• _Exercise aim_:
Reproduce the records below in full, keeping their wording intact but shifting every coordinate in the answers up by 110. Omit the pictures.

• _Dataset content_:
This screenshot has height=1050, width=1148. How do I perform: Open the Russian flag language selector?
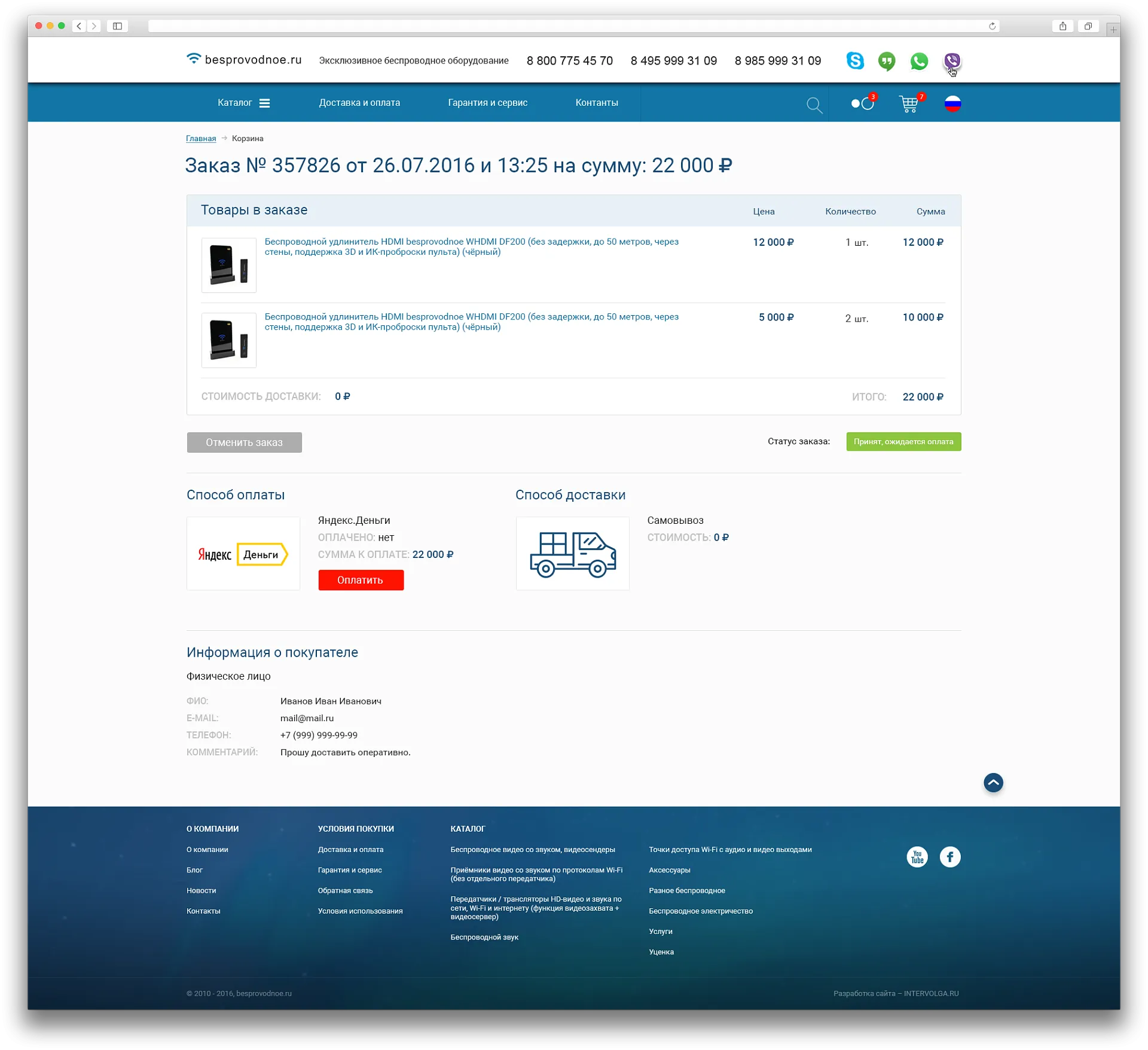tap(952, 103)
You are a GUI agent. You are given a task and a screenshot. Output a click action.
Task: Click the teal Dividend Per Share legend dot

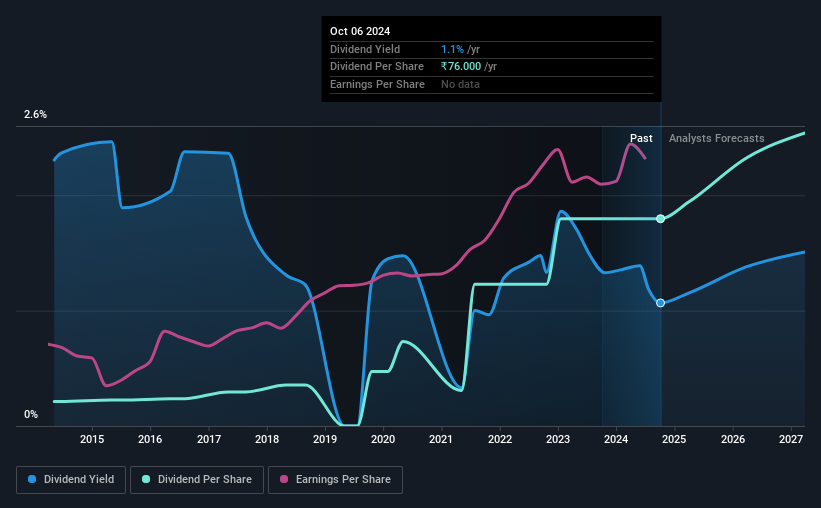coord(146,479)
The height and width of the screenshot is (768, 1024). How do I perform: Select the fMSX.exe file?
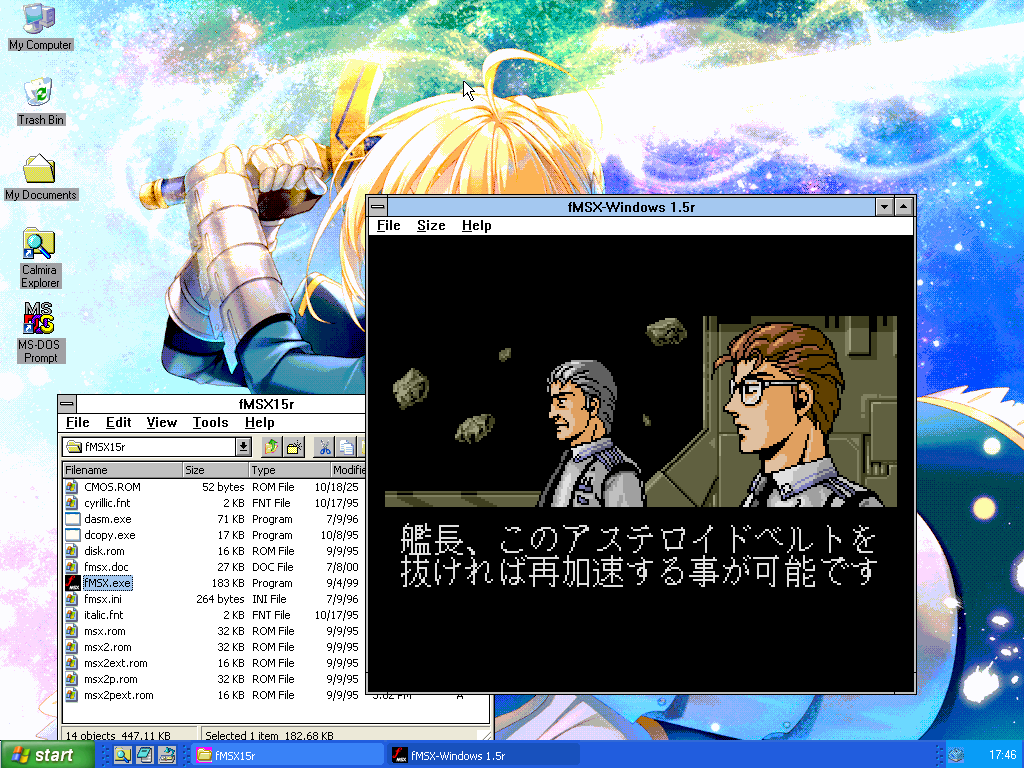pos(107,583)
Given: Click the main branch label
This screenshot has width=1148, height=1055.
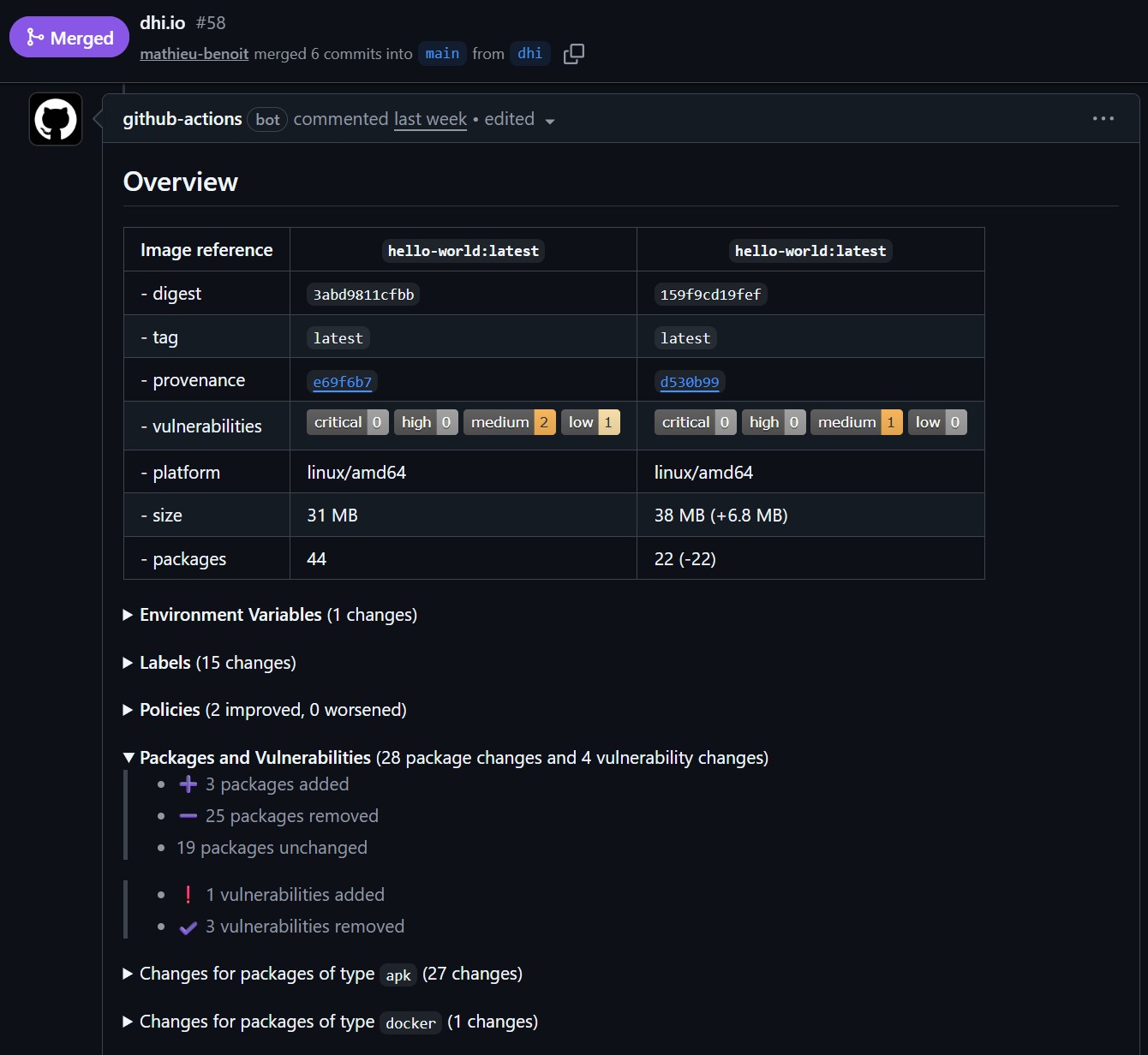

• _Result below_:
This screenshot has height=1050, width=1148. How do I perform: Open the Russian flag language selector?
tap(1062, 213)
You are a GUI agent. You are given a task and a screenshot. Output a click action.
Task: Click the teal Dividend Per Share legend dot

coord(256,589)
The height and width of the screenshot is (768, 1024). How do I perform: Select the fMSX.exe file?
pos(217,693)
Given: Click the main branch label
This screenshot has width=1148, height=1055.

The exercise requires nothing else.